- _THE TASK_: Type out the entries below again, character for character.

- _DATA_:
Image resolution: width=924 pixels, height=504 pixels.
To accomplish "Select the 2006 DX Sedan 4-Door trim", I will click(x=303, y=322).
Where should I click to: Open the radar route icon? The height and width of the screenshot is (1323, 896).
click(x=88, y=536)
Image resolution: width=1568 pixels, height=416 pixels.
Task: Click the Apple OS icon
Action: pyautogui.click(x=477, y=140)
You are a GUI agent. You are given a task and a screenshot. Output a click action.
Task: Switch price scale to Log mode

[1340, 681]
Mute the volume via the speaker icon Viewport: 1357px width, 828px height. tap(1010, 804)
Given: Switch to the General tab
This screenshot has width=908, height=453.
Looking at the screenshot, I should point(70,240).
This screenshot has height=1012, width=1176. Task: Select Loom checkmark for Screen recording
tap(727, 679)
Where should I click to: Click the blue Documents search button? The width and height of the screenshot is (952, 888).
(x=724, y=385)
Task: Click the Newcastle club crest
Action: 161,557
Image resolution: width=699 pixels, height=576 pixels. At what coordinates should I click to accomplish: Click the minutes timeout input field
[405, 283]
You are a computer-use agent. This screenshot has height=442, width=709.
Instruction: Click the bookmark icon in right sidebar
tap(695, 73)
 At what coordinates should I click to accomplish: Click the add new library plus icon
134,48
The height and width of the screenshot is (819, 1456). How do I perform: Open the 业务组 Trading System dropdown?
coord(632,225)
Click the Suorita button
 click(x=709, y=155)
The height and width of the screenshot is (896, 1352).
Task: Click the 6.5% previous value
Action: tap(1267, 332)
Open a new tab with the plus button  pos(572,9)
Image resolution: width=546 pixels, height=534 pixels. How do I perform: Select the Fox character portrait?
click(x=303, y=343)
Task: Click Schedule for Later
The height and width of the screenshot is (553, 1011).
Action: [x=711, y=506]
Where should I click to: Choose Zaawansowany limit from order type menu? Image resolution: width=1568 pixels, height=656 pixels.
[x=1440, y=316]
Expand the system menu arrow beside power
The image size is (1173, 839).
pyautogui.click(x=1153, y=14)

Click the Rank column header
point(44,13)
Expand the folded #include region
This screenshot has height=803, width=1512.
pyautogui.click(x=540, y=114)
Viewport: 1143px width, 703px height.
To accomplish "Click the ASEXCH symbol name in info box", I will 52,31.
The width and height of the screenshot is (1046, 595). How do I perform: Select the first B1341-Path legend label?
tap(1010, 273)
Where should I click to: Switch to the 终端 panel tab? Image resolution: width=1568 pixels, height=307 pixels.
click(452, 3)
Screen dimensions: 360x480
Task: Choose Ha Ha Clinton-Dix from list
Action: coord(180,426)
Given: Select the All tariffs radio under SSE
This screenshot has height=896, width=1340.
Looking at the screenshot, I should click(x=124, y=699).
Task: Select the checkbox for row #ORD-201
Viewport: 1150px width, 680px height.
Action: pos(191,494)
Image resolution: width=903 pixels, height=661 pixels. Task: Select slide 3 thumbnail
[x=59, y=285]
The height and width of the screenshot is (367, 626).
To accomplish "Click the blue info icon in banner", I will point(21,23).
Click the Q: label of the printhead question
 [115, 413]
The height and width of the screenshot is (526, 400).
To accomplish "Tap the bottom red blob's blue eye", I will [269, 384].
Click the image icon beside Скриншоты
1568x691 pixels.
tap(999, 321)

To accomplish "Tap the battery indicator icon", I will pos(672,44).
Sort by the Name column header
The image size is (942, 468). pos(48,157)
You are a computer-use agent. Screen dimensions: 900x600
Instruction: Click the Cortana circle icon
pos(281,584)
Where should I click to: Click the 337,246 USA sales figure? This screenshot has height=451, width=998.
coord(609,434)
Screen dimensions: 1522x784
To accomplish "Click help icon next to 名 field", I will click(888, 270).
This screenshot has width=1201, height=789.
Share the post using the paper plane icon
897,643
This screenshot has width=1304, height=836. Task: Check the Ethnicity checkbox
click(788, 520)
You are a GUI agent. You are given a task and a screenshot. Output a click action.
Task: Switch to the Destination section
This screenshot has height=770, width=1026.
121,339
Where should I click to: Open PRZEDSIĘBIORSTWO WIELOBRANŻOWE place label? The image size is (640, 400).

- _RESPONSE FOR THIS EXERCISE_:
Image resolution: width=924 pixels, height=504 pixels.
To accomplish "Select the 2006 DX Sedan 4-Door trim", I will click(x=303, y=322).
Where should I click to: Open the radar route icon? The height and width of the screenshot is (1323, 896).
click(x=88, y=536)
Image resolution: width=1568 pixels, height=416 pixels.
Task: Click the Apple OS icon
Action: pyautogui.click(x=477, y=140)
You are a GUI agent. You are given a task and a screenshot. Output a click action.
Task: Switch price scale to Log mode

[1340, 681]
Mute the volume via the speaker icon Viewport: 1357px width, 828px height. tap(1010, 804)
Given: Switch to the General tab
This screenshot has width=908, height=453.
Looking at the screenshot, I should point(70,240).
This screenshot has height=1012, width=1176. Task: Select Loom checkmark for Screen recording
tap(727, 679)
Where should I click to: Click the blue Documents search button? The width and height of the screenshot is (952, 888).
(x=724, y=385)
Task: Click the Newcastle club crest
Action: 161,557
Image resolution: width=699 pixels, height=576 pixels. At what coordinates should I click to accomplish: Click the minutes timeout input field
[405, 283]
You are a computer-use agent. This screenshot has height=442, width=709.
Instruction: Click the bookmark icon in right sidebar
tap(695, 73)
 At what coordinates should I click to accomplish: Click the add new library plus icon
134,48
The height and width of the screenshot is (819, 1456). How do I perform: Open the 业务组 Trading System dropdown?
coord(632,225)
Click the Suorita button
 click(x=709, y=155)
The height and width of the screenshot is (896, 1352).
Task: Click the 6.5% previous value
Action: tap(1267, 332)
Open a new tab with the plus button  pos(572,9)
Image resolution: width=546 pixels, height=534 pixels. How do I perform: Select the Fox character portrait?
click(x=303, y=343)
Task: Click Schedule for Later
The height and width of the screenshot is (553, 1011).
Action: [x=711, y=506]
Where should I click to: Choose Zaawansowany limit from order type menu? Image resolution: width=1568 pixels, height=656 pixels.
[x=1440, y=316]
Expand the system menu arrow beside power
The image size is (1173, 839).
pyautogui.click(x=1153, y=14)

Click the Rank column header
point(44,13)
Expand the folded #include region
This screenshot has height=803, width=1512.
pyautogui.click(x=540, y=114)
Viewport: 1143px width, 703px height.
To accomplish "Click the ASEXCH symbol name in info box", I will 52,31.
The width and height of the screenshot is (1046, 595). How do I perform: Select the first B1341-Path legend label?
tap(1010, 273)
Where should I click to: Switch to the 终端 panel tab? Image resolution: width=1568 pixels, height=307 pixels.
click(452, 3)
Screen dimensions: 360x480
Task: Choose Ha Ha Clinton-Dix from list
Action: coord(180,426)
Given: Select the All tariffs radio under SSE
This screenshot has height=896, width=1340.
Looking at the screenshot, I should click(x=124, y=699).
Task: Select the checkbox for row #ORD-201
Viewport: 1150px width, 680px height.
Action: pos(191,494)
Image resolution: width=903 pixels, height=661 pixels. Task: Select slide 3 thumbnail
[x=59, y=285]
The height and width of the screenshot is (367, 626).
To accomplish "Click the blue info icon in banner", I will point(21,23).
Click the Q: label of the printhead question
 [115, 413]
The height and width of the screenshot is (526, 400).
To accomplish "Tap the bottom red blob's blue eye", I will [269, 384].
Click the image icon beside Скриншоты
1568x691 pixels.
tap(999, 321)

To accomplish "Tap the battery indicator icon", I will pos(672,44).
Sort by the Name column header
The image size is (942, 468). pos(48,157)
You are a computer-use agent. Screen dimensions: 900x600
Instruction: Click the Cortana circle icon
pos(281,584)
Where should I click to: Click the 337,246 USA sales figure? This screenshot has height=451, width=998.
coord(609,434)
Screen dimensions: 1522x784
To accomplish "Click help icon next to 名 field", I will click(888, 270).
This screenshot has width=1201, height=789.
Share the post using the paper plane icon
897,643
This screenshot has width=1304, height=836. Task: Check the Ethnicity checkbox
click(788, 520)
You are a GUI agent. You are given a task and a screenshot. Output a click action.
Task: Switch to the Destination section
This screenshot has height=770, width=1026.
121,339
Where should I click to: Open PRZEDSIĘBIORSTWO WIELOBRANŻOWE place label? The image size is (640, 400).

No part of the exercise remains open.